» Description of the task:
Below are the entries to work from; restate word for word the portion that opens with the line containing "You are a GUI" and closes with the line containing "Task: Open new tab with plus button", keeping both.

» Available data:
+--

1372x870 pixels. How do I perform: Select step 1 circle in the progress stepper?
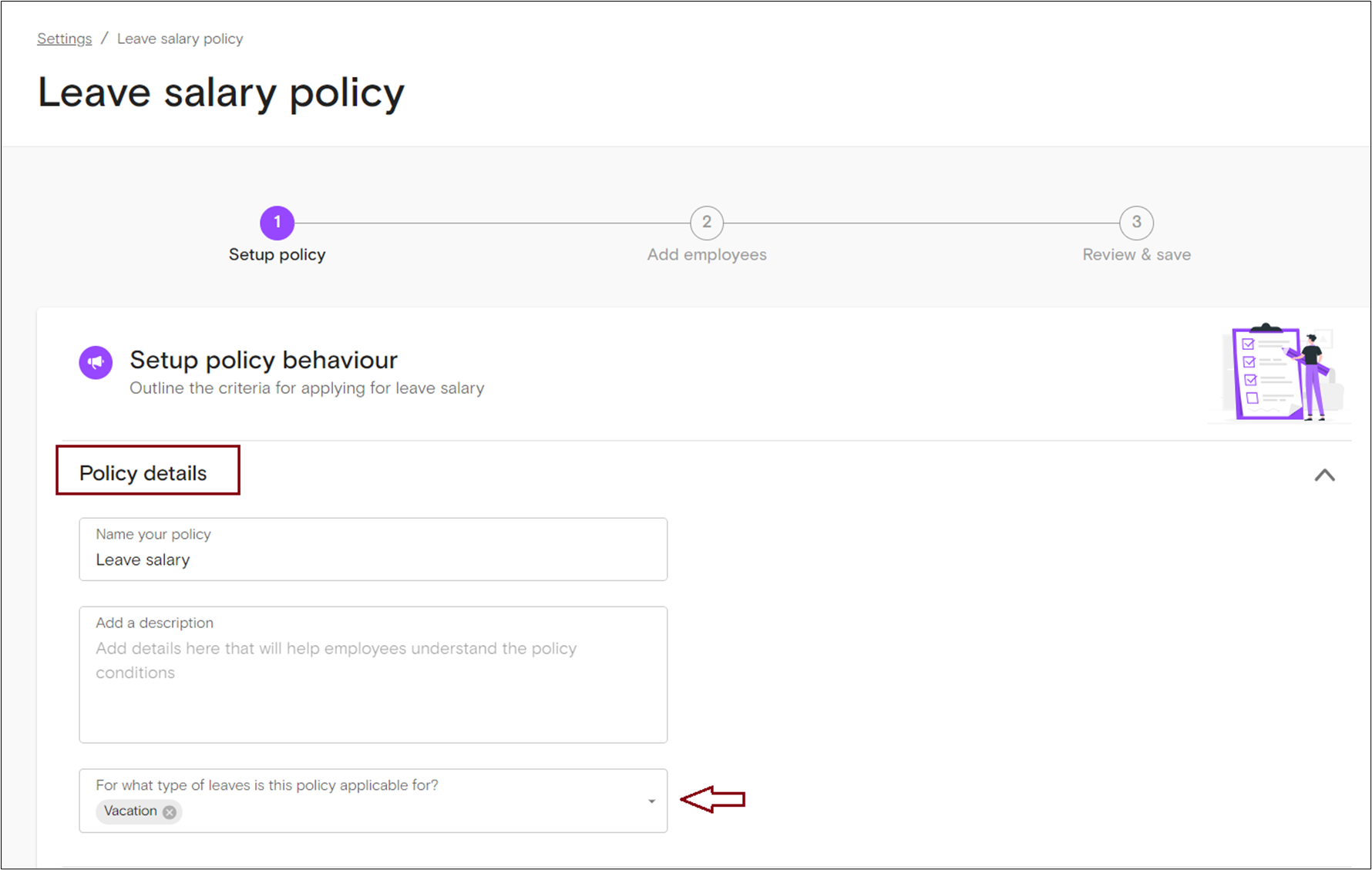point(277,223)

+--

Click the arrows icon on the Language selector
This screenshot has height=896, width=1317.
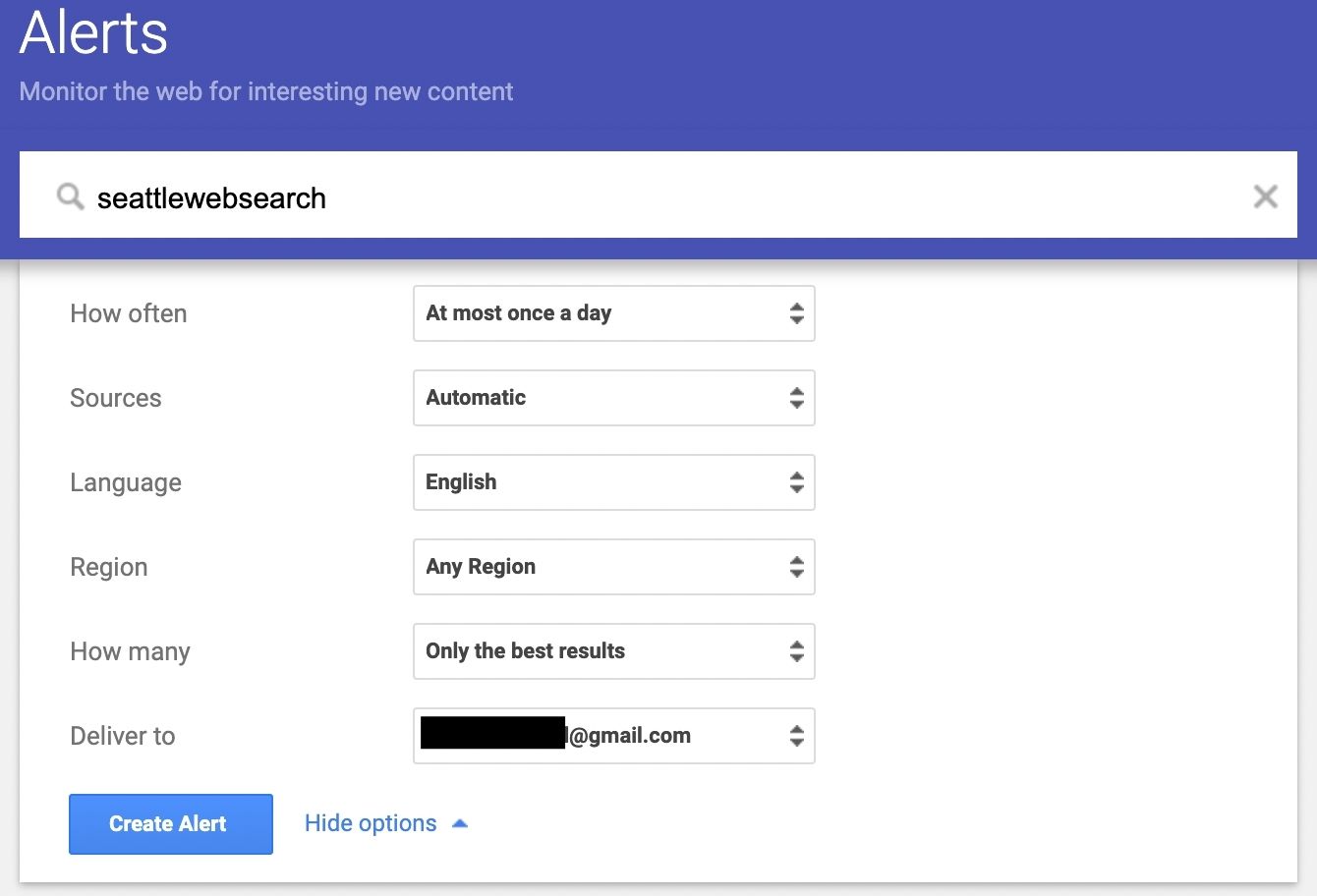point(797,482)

+--

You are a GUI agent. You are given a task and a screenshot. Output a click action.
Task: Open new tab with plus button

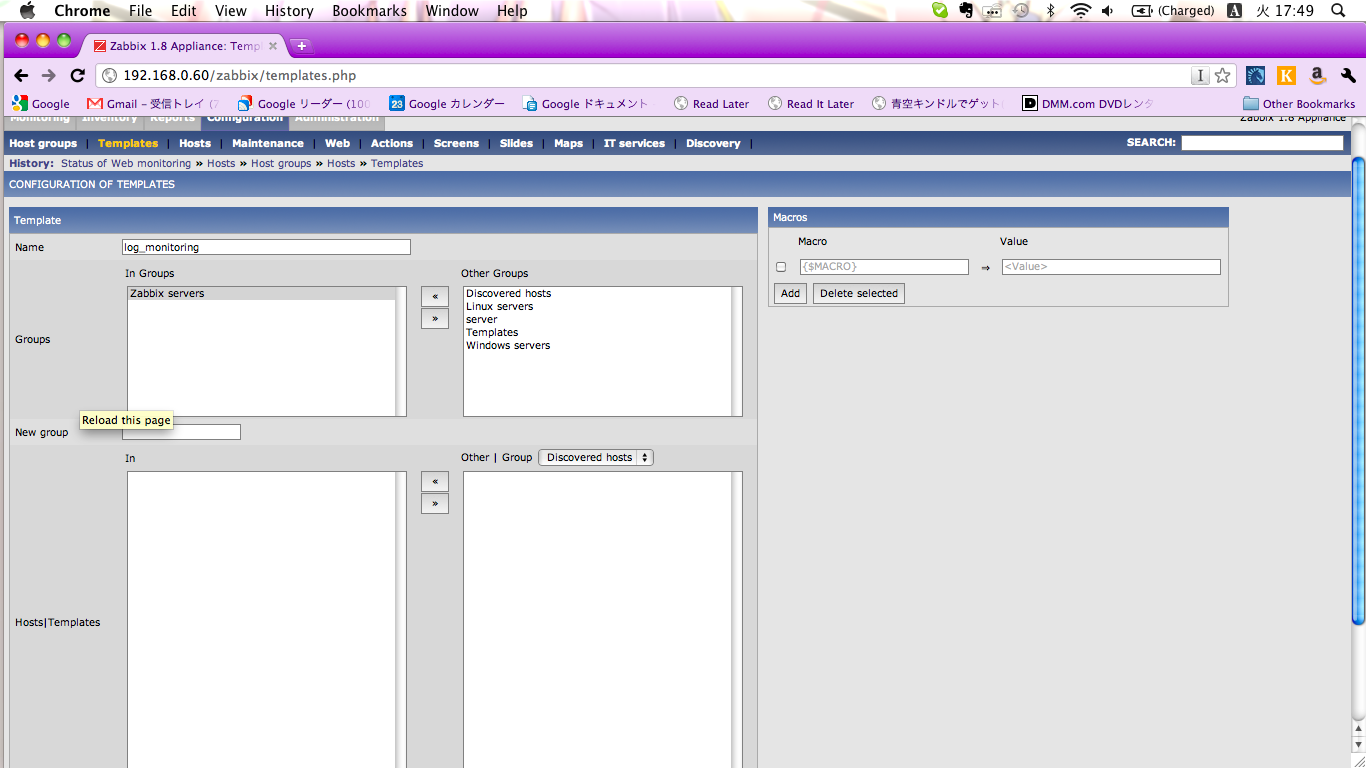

+--

» Written answer:
You are a GUI agent. You are given a task and a screenshot. Output a click action.
Task: Open new tab with plus button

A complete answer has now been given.